#### Extract
---
## mean simulations

Posted in Books, Statistics with tags , , , , , , , , on May 10, 2023 by xi'an

A rather intriguing question on X validated, namely a simulation approach to sampling a bivariate distribution fully specified by one conditional p(x|y) and the symmetric conditional expectation IE[Y|X=x]. The book Conditional Specification of Statistical Models, by Arnold, Castillo and Sarabia, as referenced by and in the question, contains (§7.7) illustrations of such cases. As for instance with some power series distribution on ℕ but also for some exponential families (think Laplace transform). An example is when

$P(X=x|Y=y) = c(x)y^x/c^*(y)\quad c(x)=\lambda^x/x!$

which means X conditional on Y=y is exponential E(λy). The expectation IE[Y|X=x] is then sufficient to identify the joint. As I figured out before checking the book, this result is rather immediate to establish by solving a linear system, but it does not help in finding a way to simulating the joint. (I am afraid it cannot be connected to the method of simulated moments!)

## powering a probability [a Bernoulli factory tale]

Posted in Books, R, Statistics with tags , , on April 21, 2023 by xi'an

Starting from an X validated question on finding an unbiased estimator of an integral raised to a non-integer power, I came across a somewhat interesting Bernoulli factory solution! Thanks to Peter Occil’s encyclopedic record of cases, pointing out to Mendo’s (2019) solution for functions of ρ that can be expressed as power series. Like ργ since

$(1-[1-\rho])^\gamma=1+\gamma(1-\rho)+\frac{\gamma(\gamma-1)(1-\rho)^2}{2}+\cdots$

which rather magically turns into the reported algorithm

Set k=1
Repeat the following process, until it returns a value x:
1. Generate a Bernoulli B(ϱ) variate z; if z=1, return x=1
2. Else, with probability γ/k, return x=0


since

$\rho^\gamma=\rho+(1-\rho)(1-\gamma)\big\{\rho+\frac{(1-\rho)(2-\gamma)}{2}\big[\rho+\cdots$

## signed mixtures [X’ed]

Posted in Books, Kids, Statistics with tags , , , , , , , , on March 26, 2023 by xi'an

Following a question on X validated, the hypoexponential distribution, I came across (for the second time) a realistic example of a mixture (of exponentials) whose density wrote as a signed mixture, i.e. involving both negative and positive weights (with sum still equal to one). Namely,

$\displaystyle f(x)=\sum_i^d \lambda_i e^{-\lambda_ix}\prod_{j=1,i\neq j}^{d}\frac{\lambda_j}{\lambda_j-\lambda_i}\quad x,\lambda_j>0$

representing the density of a sum of d Exponential variates. The above is only well-defined when all rates differ, while a more generic definition involving matrix exponentiation exists. But the case when (only) two rates are equal can rather straightforwardly be derived by a direct application of L’Hospital rule, which my friend George considered as the number one calculus rule!
---
#### Records supplied
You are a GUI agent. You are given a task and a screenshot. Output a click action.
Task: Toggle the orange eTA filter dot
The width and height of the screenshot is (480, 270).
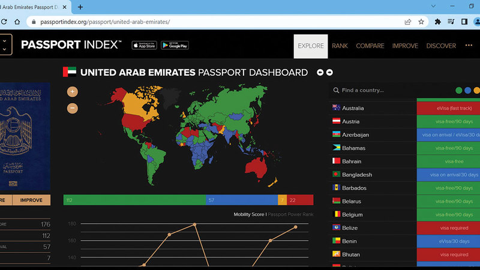pos(477,91)
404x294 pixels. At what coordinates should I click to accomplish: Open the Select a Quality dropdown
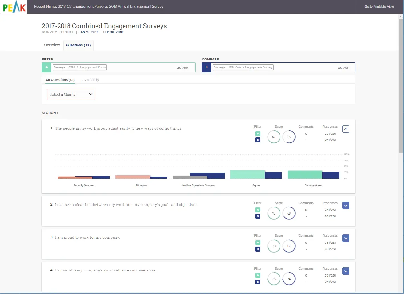click(71, 94)
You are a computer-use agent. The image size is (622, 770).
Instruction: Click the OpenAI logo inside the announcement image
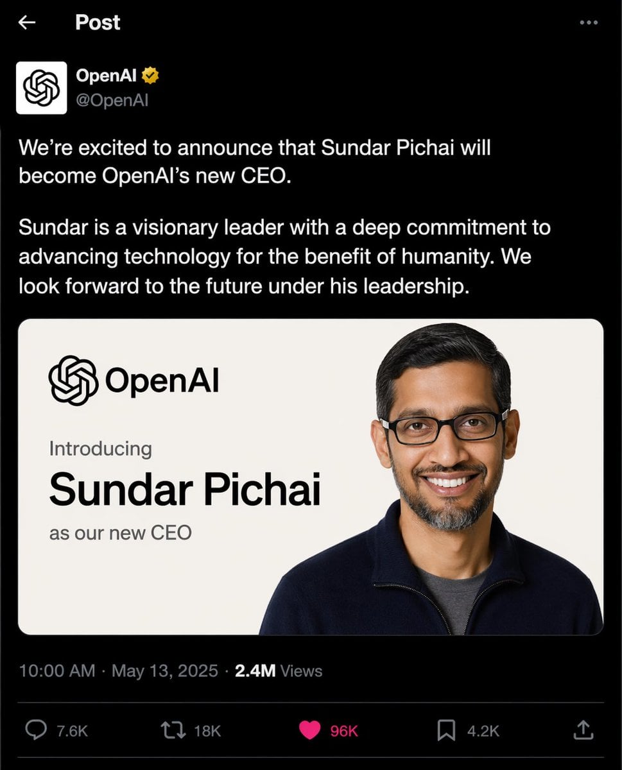click(x=73, y=379)
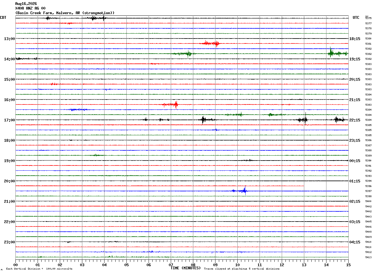This screenshot has height=273, width=373.
Task: Click the 13:00 CDT time label
Action: click(x=10, y=39)
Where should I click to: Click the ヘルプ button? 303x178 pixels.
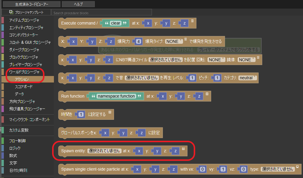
---
#### Requirement
Copy out the signed mixtures post between "representing the density" and "one calculus rule!", inclusive, swapping "matrix exponentiation" for "the matrix exponential".

#### Exercise response
representing the density of a sum of d Exponential variates. The above is only well-defined when all rates differ, while a more generic definition involving the matrix exponential exists. But the case when (only) two rates are equal can rather straightforwardly be derived by a direct application of L’Hospital rule, which my friend George considered as the number one calculus rule!